While the service is a “low-profit business” today, it's “forward-thinking” and provides value-added services for residents. Persaud highlighted improved cellular phone service and electric vehicle charging stations as two of the benefits InnTerprises has brought to the municipality.

The Ernst & Young report also suggested dissolving InnServices and making it a town department once more. 

“Implementation of this opportunity may reduce the associated overhead costs for operating and governing a separate entity with no impact to financing requirements as the increased debt capacity gained through establishment of the entity has not yet been leveraged,” the report stated. “Bringing the function in-house may also give the Town greater leverage and control over development decisions and ease collaboration efforts. As many of the functions are currently provided through a shared-services function with the town, dissolution and reintegration may be easier at this stage than in future if the entity were to be more established.”

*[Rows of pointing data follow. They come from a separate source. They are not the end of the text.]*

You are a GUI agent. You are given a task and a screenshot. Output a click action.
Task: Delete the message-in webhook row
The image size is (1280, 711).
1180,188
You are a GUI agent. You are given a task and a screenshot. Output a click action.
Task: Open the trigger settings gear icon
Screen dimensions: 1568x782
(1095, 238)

Persuad particularly took issue with the comments made toward debt capacity. The municipality is regulated by the province on the amount of debt it can carry. Similarly limiting regulations don’t apply to InnServices as a municipal services corporation.

Spinning off the water and wastewater services from the town in 2015 was “innovative and ground-breaking,” Persaud said, and was done with an eye to the future that is rapidly becoming the present.

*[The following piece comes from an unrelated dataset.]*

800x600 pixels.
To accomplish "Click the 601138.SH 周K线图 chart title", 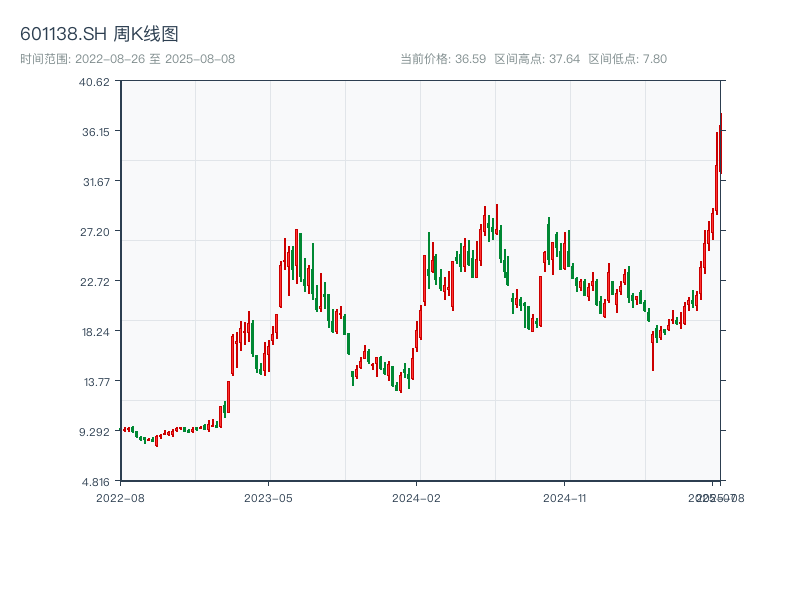I will tap(100, 35).
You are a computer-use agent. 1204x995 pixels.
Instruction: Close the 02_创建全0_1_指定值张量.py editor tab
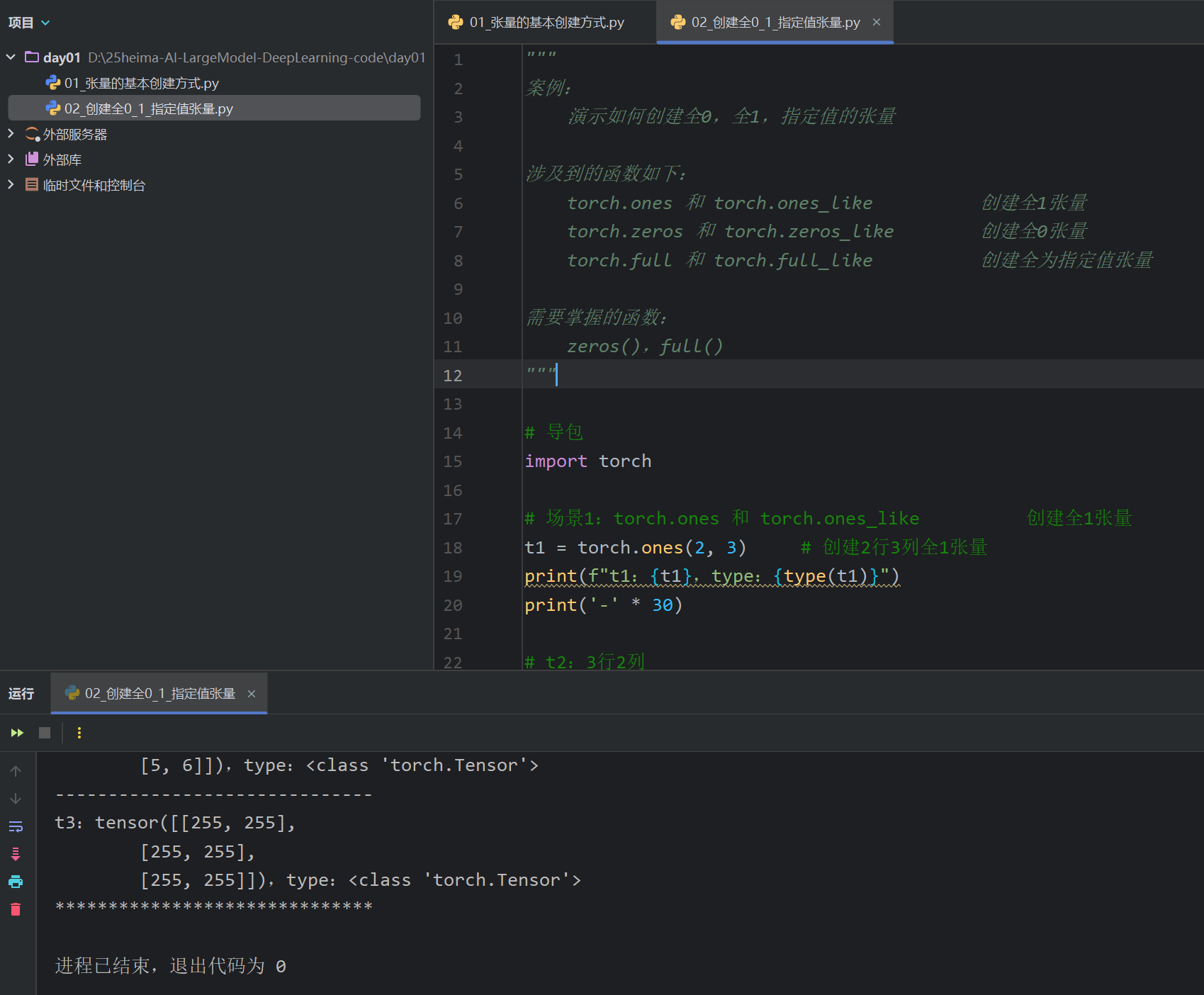[877, 22]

“It is recommended in the report that we start leveraging the debt capacity of InnPower, but what’s missing is that management made a strategic decision to not use that leverage. In fact, we made a strategic decision to reduce the amount of debt we had in the organization from 2017 onwards because we knew there would be major transmission requirements to facilitate growth in both Innisfil and south Barrie,” Persaud told councillors. “With the pace of growth that is being experienced and the major investments that are required throughout the town, such as the wastewater treatment plant expansion, we expect that we will have to explore debt financing over the next year.”

Moreover, if InnPower was sold, or InnTerprises or InnServices were dissolved in their current formats, the ability to explore multi-utility or regional utility models wouldn’t present itself.

“The town and InnServices may consider transitioning to a regional utility model to meet future service needs and align with the increasing trend towards regional service delivery efficiencies,” the report stated.

It also suggested growth and capital investments, coordinated service delivery and improvements of economies of scale and infrastructure could be possible in this scenario. Persaurd was keen to support this, noting there is already some cross-board servicing between Innisfil and Bradford West Gwillimbury, so Innisfil is already well-positioned to oversee a larger, regional utility.

“(This is) an opportunity for Innisfil to be masters of our own destiny and should be explored further, especially in light of the growth targets set out by the province,” he said.

The multi-utility model could also give the corporation the ability to leverage its combined assets in a way that could place less debt burden on the ratepayers of any one utility.

The report from Ernst & Young was created at the behest of council, who authorized it through a staff report in March 2023. Councillors were able to ask questions of Bhamani and his colleagues during the Feb. 14 special meeting of council, while Persaud was joined by other members of the InnPower and InnTerprises boards, as well as members of the public, in providing comments to council during the Feb. 21 special meeting.

In a report to councillors ahead of the Feb. 14 special meeting, town chief administrative officer Oliver Jerschow indicated staff would be seeking direction from council on the report and its recommendations sometime this spring.